▶ _Problem description_
The response should be an exact copy of every record.

Top of Input material

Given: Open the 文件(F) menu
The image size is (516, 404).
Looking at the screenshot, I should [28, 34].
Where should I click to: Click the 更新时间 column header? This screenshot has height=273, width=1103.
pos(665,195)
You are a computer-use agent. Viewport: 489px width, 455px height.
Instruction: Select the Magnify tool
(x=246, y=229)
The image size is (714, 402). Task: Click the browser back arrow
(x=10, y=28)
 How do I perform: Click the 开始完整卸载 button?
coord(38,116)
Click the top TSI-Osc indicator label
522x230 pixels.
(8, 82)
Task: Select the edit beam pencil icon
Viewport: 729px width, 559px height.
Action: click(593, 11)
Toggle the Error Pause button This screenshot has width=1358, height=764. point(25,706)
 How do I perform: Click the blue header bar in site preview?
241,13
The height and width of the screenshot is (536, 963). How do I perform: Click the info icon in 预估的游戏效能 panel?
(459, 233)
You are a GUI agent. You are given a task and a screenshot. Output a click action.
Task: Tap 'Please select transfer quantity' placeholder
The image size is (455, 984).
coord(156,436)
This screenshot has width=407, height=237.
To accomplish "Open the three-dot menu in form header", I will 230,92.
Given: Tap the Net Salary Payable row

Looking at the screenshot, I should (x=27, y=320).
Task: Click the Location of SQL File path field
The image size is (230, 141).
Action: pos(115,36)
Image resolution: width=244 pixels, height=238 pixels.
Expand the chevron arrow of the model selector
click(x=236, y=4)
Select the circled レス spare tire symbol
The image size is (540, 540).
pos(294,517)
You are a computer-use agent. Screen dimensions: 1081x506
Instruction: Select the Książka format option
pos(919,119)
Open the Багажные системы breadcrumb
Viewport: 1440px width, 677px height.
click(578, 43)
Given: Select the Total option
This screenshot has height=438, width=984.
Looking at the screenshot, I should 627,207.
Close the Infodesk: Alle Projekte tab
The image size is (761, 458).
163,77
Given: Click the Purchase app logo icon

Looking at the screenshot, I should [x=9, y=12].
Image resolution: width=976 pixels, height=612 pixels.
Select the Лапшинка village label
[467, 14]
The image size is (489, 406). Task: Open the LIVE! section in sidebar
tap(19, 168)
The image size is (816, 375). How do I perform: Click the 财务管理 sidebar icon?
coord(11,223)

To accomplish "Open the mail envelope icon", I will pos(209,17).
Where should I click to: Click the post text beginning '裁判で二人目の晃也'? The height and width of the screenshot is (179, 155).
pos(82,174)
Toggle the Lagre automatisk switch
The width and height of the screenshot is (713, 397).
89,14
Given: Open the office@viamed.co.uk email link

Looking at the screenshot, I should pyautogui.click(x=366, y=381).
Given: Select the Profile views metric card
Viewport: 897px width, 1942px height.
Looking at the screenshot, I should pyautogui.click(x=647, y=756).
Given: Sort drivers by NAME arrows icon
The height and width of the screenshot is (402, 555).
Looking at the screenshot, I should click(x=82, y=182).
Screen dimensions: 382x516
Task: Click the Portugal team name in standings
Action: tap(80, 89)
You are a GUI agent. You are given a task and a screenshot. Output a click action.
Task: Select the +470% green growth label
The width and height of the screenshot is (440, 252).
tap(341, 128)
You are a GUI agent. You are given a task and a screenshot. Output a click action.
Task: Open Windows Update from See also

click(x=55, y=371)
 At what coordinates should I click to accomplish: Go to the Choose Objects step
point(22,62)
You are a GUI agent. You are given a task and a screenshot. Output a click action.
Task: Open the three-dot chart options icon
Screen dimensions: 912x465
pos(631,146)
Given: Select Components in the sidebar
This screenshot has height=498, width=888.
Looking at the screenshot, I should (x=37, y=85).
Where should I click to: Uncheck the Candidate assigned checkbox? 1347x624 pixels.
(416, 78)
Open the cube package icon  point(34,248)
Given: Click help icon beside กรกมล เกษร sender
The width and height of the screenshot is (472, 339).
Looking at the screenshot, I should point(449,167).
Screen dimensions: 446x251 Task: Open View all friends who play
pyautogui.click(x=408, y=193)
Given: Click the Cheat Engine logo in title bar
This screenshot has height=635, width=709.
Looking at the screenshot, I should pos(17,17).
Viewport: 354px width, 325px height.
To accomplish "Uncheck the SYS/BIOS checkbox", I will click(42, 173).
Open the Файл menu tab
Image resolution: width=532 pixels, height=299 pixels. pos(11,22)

Bottom of Input material

▶ _Exercise answer_
Given: Open the 文件(F) menu
The image size is (516, 404).
Looking at the screenshot, I should [28, 34].
Where should I click to: Click the 更新时间 column header? This screenshot has height=273, width=1103.
pos(665,195)
You are a computer-use agent. Viewport: 489px width, 455px height.
Instruction: Select the Magnify tool
(x=246, y=229)
The image size is (714, 402). Task: Click the browser back arrow
(x=10, y=28)
 How do I perform: Click the 开始完整卸载 button?
coord(38,116)
Click the top TSI-Osc indicator label
522x230 pixels.
(8, 82)
Task: Select the edit beam pencil icon
Viewport: 729px width, 559px height.
Action: click(593, 11)
Toggle the Error Pause button This screenshot has width=1358, height=764. point(25,706)
 How do I perform: Click the blue header bar in site preview?
241,13
The height and width of the screenshot is (536, 963). How do I perform: Click the info icon in 预估的游戏效能 panel?
(459, 233)
You are a GUI agent. You are given a task and a screenshot. Output a click action.
Task: Tap 'Please select transfer quantity' placeholder
The image size is (455, 984).
coord(156,436)
This screenshot has width=407, height=237.
To accomplish "Open the three-dot menu in form header", I will 230,92.
Given: Tap the Net Salary Payable row

Looking at the screenshot, I should (x=27, y=320).
Task: Click the Location of SQL File path field
The image size is (230, 141).
Action: pos(115,36)
Image resolution: width=244 pixels, height=238 pixels.
Expand the chevron arrow of the model selector
click(x=236, y=4)
Select the circled レス spare tire symbol
The image size is (540, 540).
pos(294,517)
You are a computer-use agent. Screen dimensions: 1081x506
Instruction: Select the Książka format option
pos(919,119)
Open the Багажные системы breadcrumb
Viewport: 1440px width, 677px height.
click(578, 43)
Given: Select the Total option
This screenshot has height=438, width=984.
Looking at the screenshot, I should 627,207.
Close the Infodesk: Alle Projekte tab
The image size is (761, 458).
163,77
Given: Click the Purchase app logo icon

Looking at the screenshot, I should [x=9, y=12].
Image resolution: width=976 pixels, height=612 pixels.
Select the Лапшинка village label
[467, 14]
The image size is (489, 406). Task: Open the LIVE! section in sidebar
tap(19, 168)
The image size is (816, 375). How do I perform: Click the 财务管理 sidebar icon?
coord(11,223)

To accomplish "Open the mail envelope icon", I will pos(209,17).
Where should I click to: Click the post text beginning '裁判で二人目の晃也'? The height and width of the screenshot is (179, 155).
pos(82,174)
Toggle the Lagre automatisk switch
The width and height of the screenshot is (713, 397).
89,14
Given: Open the office@viamed.co.uk email link

Looking at the screenshot, I should pyautogui.click(x=366, y=381).
Given: Select the Profile views metric card
Viewport: 897px width, 1942px height.
Looking at the screenshot, I should pyautogui.click(x=647, y=756).
Given: Sort drivers by NAME arrows icon
The height and width of the screenshot is (402, 555).
Looking at the screenshot, I should click(x=82, y=182).
Screen dimensions: 382x516
Task: Click the Portugal team name in standings
Action: tap(80, 89)
You are a GUI agent. You are given a task and a screenshot. Output a click action.
Task: Select the +470% green growth label
The width and height of the screenshot is (440, 252).
tap(341, 128)
You are a GUI agent. You are given a task and a screenshot. Output a click action.
Task: Open Windows Update from See also

click(x=55, y=371)
 At what coordinates should I click to accomplish: Go to the Choose Objects step
point(22,62)
You are a GUI agent. You are given a task and a screenshot. Output a click action.
Task: Open the three-dot chart options icon
Screen dimensions: 912x465
pos(631,146)
Given: Select Components in the sidebar
This screenshot has height=498, width=888.
Looking at the screenshot, I should (x=37, y=85).
Where should I click to: Uncheck the Candidate assigned checkbox? 1347x624 pixels.
(416, 78)
Open the cube package icon  point(34,248)
Given: Click help icon beside กรกมล เกษร sender
The width and height of the screenshot is (472, 339).
Looking at the screenshot, I should point(449,167).
Screen dimensions: 446x251 Task: Open View all friends who play
pyautogui.click(x=408, y=193)
Given: Click the Cheat Engine logo in title bar
This screenshot has height=635, width=709.
Looking at the screenshot, I should pos(17,17).
Viewport: 354px width, 325px height.
To accomplish "Uncheck the SYS/BIOS checkbox", I will click(42, 173).
Open the Файл menu tab
Image resolution: width=532 pixels, height=299 pixels. pos(11,22)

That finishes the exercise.